Saved entries:
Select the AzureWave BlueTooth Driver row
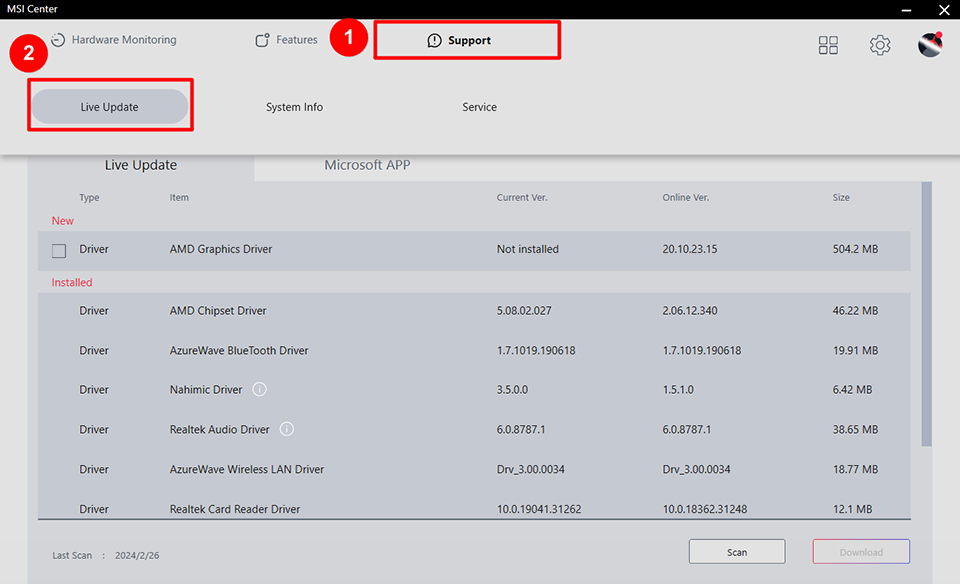This screenshot has height=584, width=960. [474, 351]
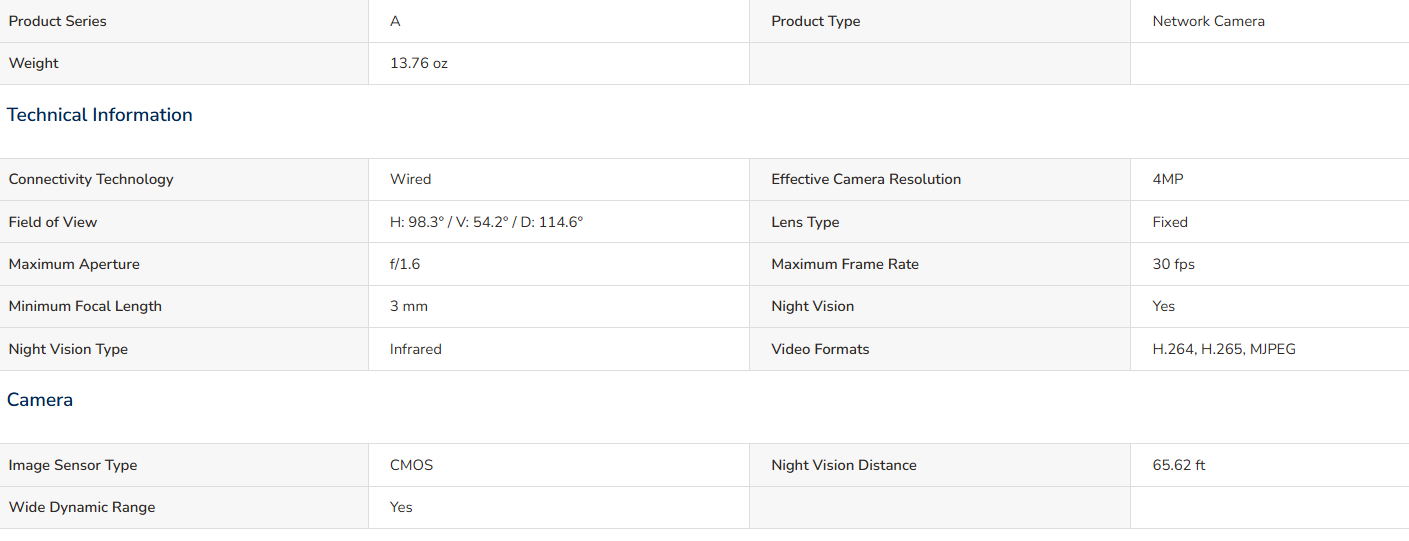1409x541 pixels.
Task: Click the 4MP resolution value
Action: [1168, 179]
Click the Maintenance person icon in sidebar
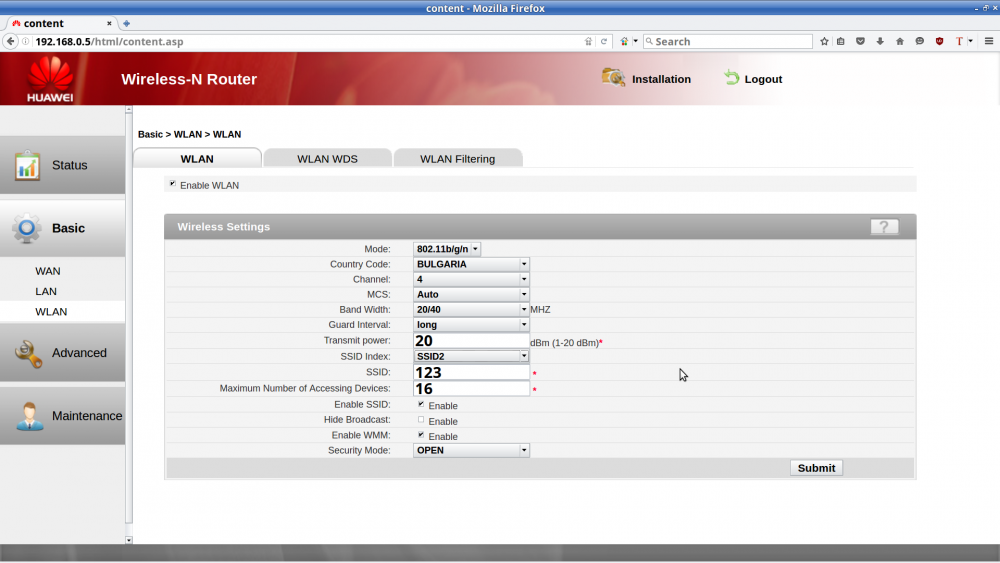Screen dimensions: 1000x563 tap(27, 416)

Required action: Should there be pictures in the data, leave them out and return the rest exactly.

Task solution:
Select the AzureWave BlueTooth Driver row
This screenshot has height=584, width=960. [474, 351]
1409x541 pixels.
Task: Click the 4MP resolution value
Action: [1168, 179]
Click the Maintenance person icon in sidebar
Screen dimensions: 1000x563 tap(27, 416)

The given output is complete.